DATA ->
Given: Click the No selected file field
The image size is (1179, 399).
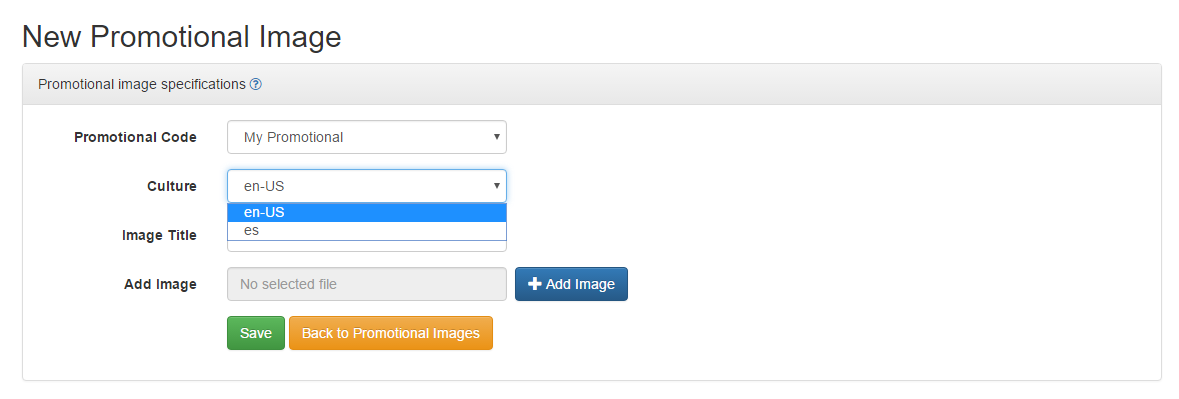Looking at the screenshot, I should coord(367,284).
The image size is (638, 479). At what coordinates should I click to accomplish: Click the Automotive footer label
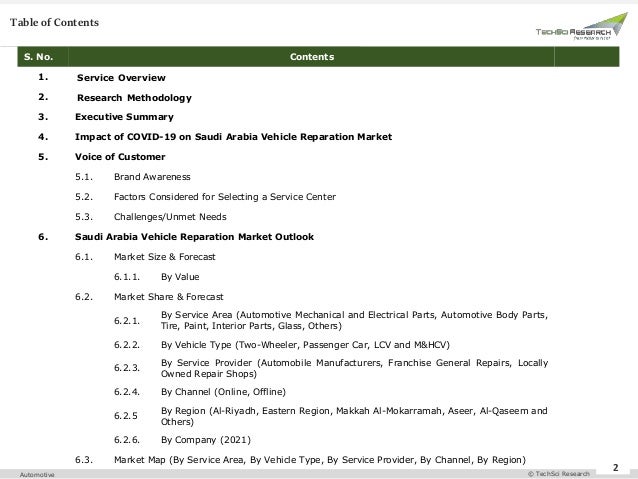tap(37, 475)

DESCRIPTION OF THE TASK -> The response must match the listing exactly, except that pictures are removed.

EXPECTED ANSWER ->
Given: Click the No selected file field
The image size is (1179, 399).
Looking at the screenshot, I should coord(367,284).
The image size is (638, 479). At what coordinates should I click to accomplish: Click the Automotive footer label
tap(37, 475)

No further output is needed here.